If in the logical process of the moments involved in organic embodiment the mediating term, which contains the species and its realization in the form of a single individuality, had within it the two extremes of inner universality and universal individuality, then this middle term would have, in the movement of its reality, the expression and the nature of universality, and would be self-systematizing development.
It is thus that consciousness takes as the middle term between universal spirit and its individuation or sense-consciousness, the system of shapes assumed by consciousness, as an orderly self-constituted whole of the life of spirit, the system of forms of conscious life which is dealt with in this treatise, and which finds its objective existential expression as the history of the world.
But organic nature has no history; it drops from its universal, — life, — immediately into the individuation of existence; and the moments of simple determinateness and individual living activity which are united in this realization, bring about the process of change merely as a contingent movement, wherein each plays its own part and the whole is preserved.
But the energy thus exerted is restricted, so far as itself is concerned, merely to its own fixed centre, because the whole is not present in it; and the whole is not there because the whole is not as such here for itself.
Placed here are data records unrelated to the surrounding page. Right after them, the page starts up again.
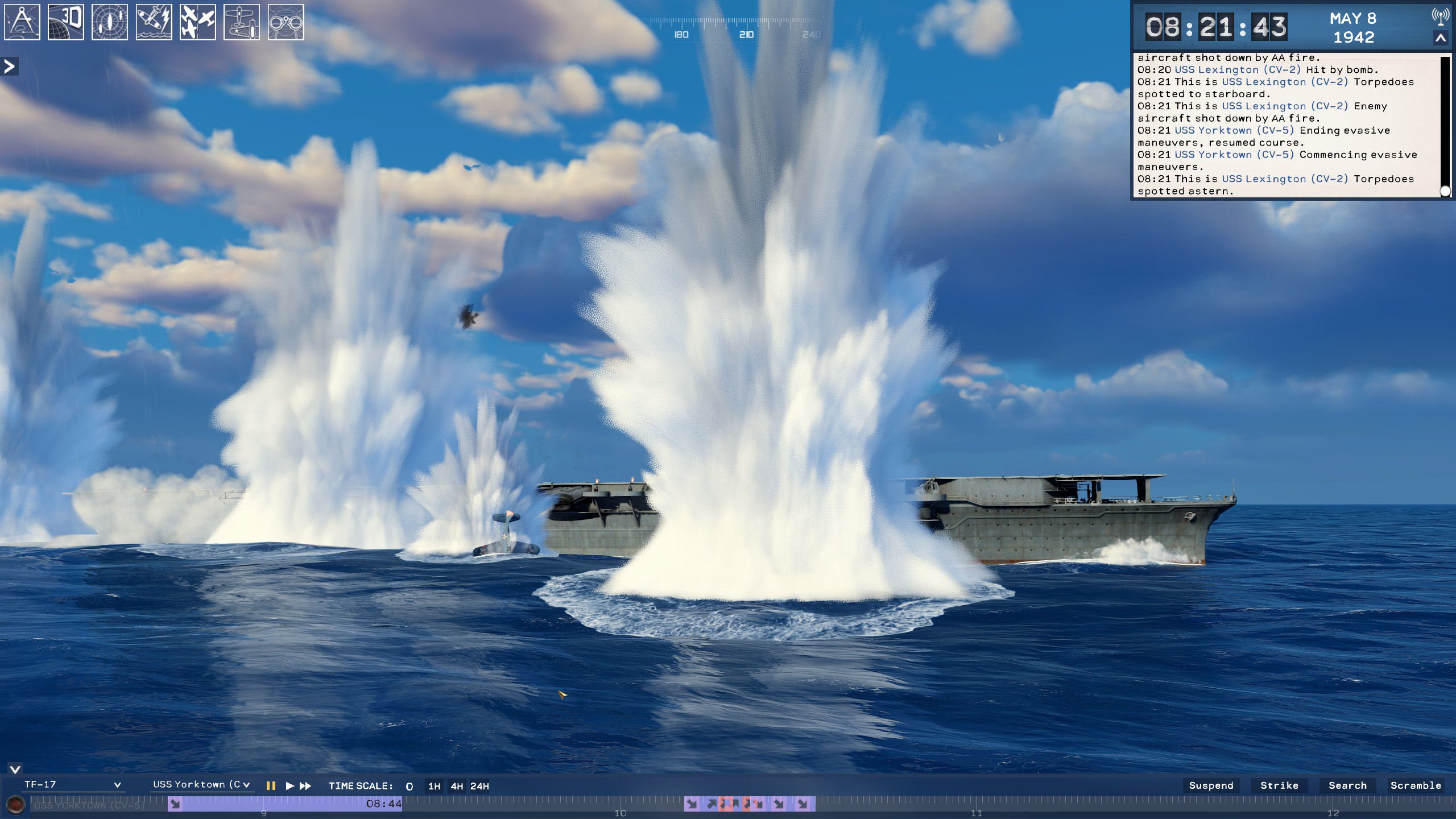
Task: Open the USS Yorktown ship dropdown
Action: [x=201, y=785]
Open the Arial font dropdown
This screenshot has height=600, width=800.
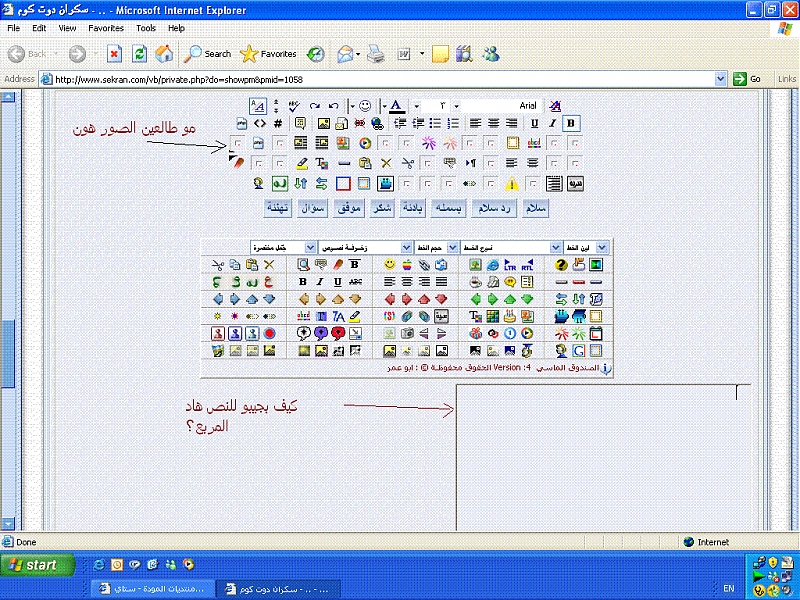point(528,106)
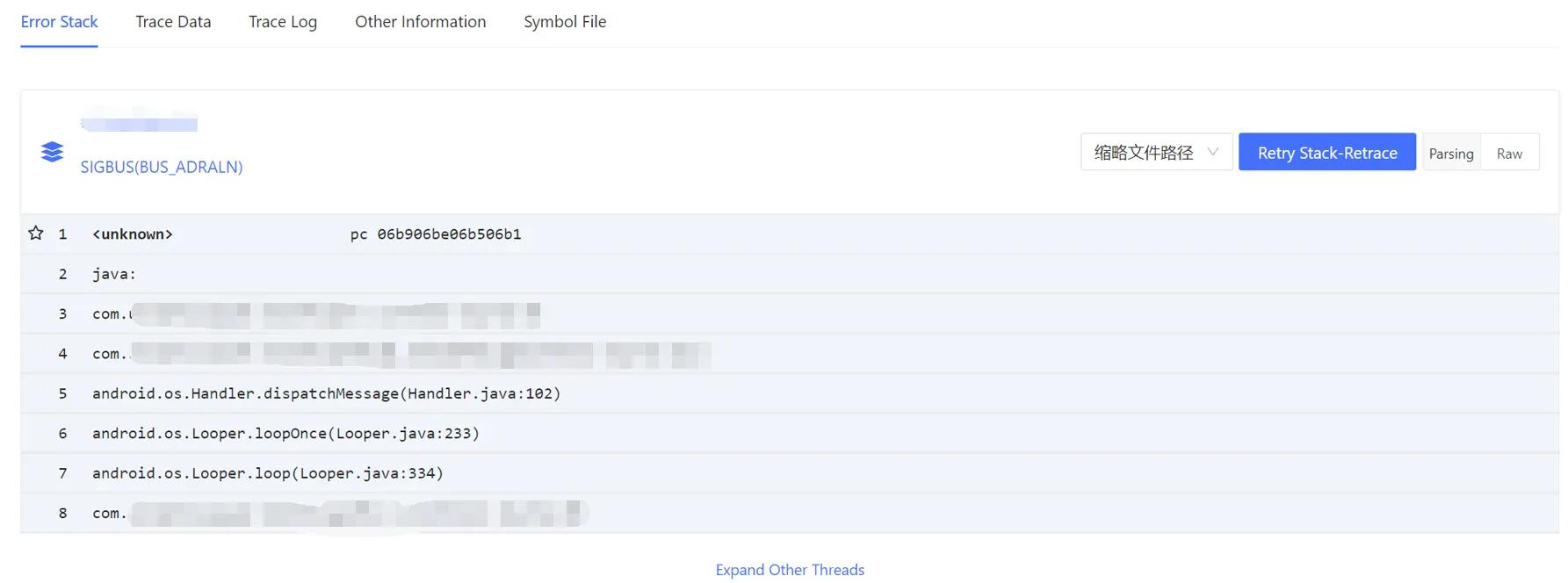Select the Looper.loopOnce stack frame line
Screen dimensions: 1568x583
click(285, 434)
'296' Besides the fact, then, that reason in observing organic nature only comes to see itself as universal life in general, it comes to see the development and realization of this life merely by way of systems distinguished quite generally, in the determination of which the essential reality lies not in the organic as such, but in the universal individual [the earth]; and among these distinctions of earth [it comes to see that development and realization] in the form of sequences which the genus attempts to establish.
'297' Since, then, in its realization, the universality found in organic life lets itself drop directly into the extreme of individuation, without any true self-referring process of mediation, the thing before the observing mind is merely a would-be “meaning”; and if reason can take an idle interest to observe what is thus “meant” here, it is confined to describing and recording nature’s meanings” and incidental suggestions.
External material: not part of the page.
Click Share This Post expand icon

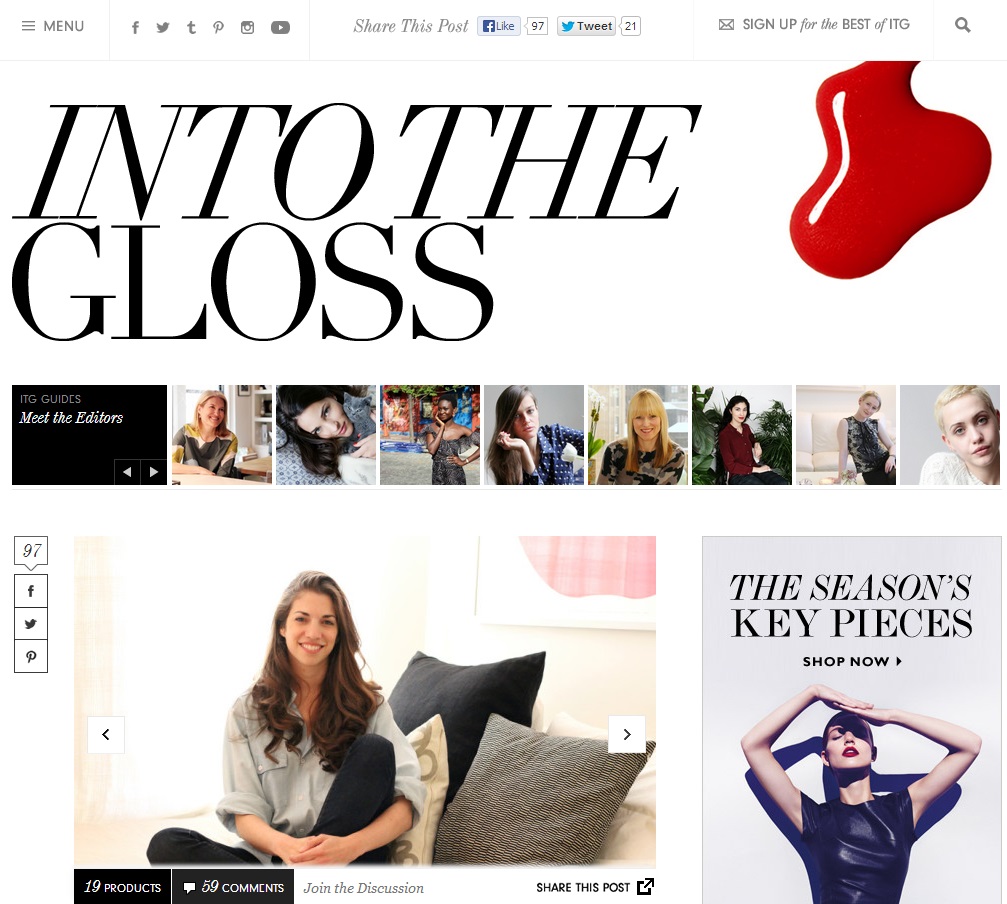(x=645, y=887)
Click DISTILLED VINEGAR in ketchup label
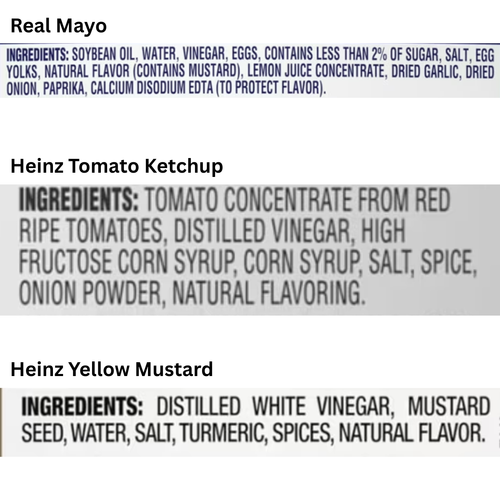The width and height of the screenshot is (500, 500). [x=263, y=231]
This irrational freedom of “fancying” doubtless will proffer on all sides beginnings of laws, traces of necessity, allusions to order and sequence, ingenious and specious relations of all kinds.
But in relating the organic to the different facts of the inorganic, elements, zones, climates, so far as regards law and necessary connexion, observation never gets further than the idea of a “great influence”.
So, too, on the other side, where individuality has not the significance of the earth, but of the oneness immanent in organic life, and where this, in immediate unity with the universal, no doubt constitutes the genus, whose simple unity however, is just for that reason determined merely as a number and hence lets go the qualitative appearance; — here observation cannot get further than to make clever remarks, bringing out interesting points in connexion, a friendly condescension to the notion.
But clever remarks do not amount to a knowledge of necessity; interesting points of connexion stop short at being simply of interest, while the interest is still nothing but fanciful “opinion” about the rational;
The friendliness of the individual in making allusion to a notion is a childlike friendliness, which is childish if, as it stands, it is to be or wants to be worth anything.